Prof. DEWEY.--The Organon should be taught during the second and
third years of college course. And I believe in each homeopathic
college a separate chair should be made for the Organon and
Institutes of Homeopathy. Of course much of it can be taught in
conjunction with lectures upon Materia Medica; but as it contains the
philosophy of Homeopathy it seems to me that a separate chair for it
is preferable, and it should be a chair insisted on by the American
Institute, with two lectures a week at least.
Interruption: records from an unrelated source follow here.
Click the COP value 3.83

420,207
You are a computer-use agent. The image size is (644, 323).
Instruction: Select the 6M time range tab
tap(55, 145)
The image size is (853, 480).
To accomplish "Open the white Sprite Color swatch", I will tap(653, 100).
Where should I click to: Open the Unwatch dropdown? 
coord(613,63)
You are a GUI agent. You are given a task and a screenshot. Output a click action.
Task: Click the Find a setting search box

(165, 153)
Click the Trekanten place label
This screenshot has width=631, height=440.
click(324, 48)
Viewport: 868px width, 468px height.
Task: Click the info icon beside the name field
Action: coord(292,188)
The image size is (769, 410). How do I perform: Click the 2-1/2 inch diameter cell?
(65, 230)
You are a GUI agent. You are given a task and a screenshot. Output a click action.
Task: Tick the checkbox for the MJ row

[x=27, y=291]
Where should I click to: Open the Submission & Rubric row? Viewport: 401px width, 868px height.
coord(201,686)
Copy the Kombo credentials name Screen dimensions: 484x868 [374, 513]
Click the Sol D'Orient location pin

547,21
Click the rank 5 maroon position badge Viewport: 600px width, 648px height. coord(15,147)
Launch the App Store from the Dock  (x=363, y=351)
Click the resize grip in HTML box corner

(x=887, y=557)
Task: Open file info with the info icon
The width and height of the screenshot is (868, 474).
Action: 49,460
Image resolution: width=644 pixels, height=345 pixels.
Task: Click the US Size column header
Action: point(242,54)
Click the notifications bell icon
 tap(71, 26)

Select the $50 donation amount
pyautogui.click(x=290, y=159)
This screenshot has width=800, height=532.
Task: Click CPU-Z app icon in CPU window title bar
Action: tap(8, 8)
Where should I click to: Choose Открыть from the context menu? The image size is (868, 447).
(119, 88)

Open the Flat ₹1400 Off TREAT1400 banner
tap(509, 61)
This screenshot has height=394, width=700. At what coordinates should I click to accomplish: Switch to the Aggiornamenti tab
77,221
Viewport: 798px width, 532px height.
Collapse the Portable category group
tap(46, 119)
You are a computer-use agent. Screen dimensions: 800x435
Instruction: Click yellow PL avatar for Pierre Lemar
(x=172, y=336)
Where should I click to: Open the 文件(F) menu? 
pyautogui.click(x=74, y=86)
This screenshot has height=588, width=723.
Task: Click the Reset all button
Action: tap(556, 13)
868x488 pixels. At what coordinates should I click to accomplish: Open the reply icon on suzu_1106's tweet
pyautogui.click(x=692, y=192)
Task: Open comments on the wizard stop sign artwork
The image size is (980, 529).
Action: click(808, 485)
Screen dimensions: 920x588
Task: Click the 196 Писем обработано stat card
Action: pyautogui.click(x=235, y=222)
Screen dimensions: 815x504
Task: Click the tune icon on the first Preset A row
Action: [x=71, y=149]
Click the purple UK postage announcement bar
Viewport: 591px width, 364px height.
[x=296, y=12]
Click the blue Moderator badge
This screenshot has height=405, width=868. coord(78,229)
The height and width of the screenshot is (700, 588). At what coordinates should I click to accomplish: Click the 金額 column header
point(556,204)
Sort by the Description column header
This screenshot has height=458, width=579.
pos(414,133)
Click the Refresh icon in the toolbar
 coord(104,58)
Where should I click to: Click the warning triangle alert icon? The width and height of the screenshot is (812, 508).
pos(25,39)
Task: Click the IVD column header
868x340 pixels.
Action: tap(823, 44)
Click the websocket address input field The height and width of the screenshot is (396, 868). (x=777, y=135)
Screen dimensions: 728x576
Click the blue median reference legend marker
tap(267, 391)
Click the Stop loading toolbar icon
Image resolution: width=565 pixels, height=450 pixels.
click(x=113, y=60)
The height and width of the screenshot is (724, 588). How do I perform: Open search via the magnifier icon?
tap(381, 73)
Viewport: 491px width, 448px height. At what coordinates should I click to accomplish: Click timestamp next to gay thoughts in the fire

Prof. HINSDALE.--The principles of homeopathy should be taught to
freshmen, well grounding them in the philosophy of the theory of
homeopathy. The Organon can be taught by class-room readings,
preferably by seniors. Comments can be made as the reading advances
and papers prepared by the students upon topics suggested by the
author. The teaching of this valuable book should be critical and
impartial. Adoration for Hahnemann should give place to admiration
for the truth to be taught.
Prof. McELWEE.-The Organon should be taught when the student's mind
is rested and fresh; consequently the first thing in the morning, one
or two paragraphs only at a time, those paragraphs being read by the
student, who gives his idea of it, and then later, under the
supervision of the professor, discusses it before the class.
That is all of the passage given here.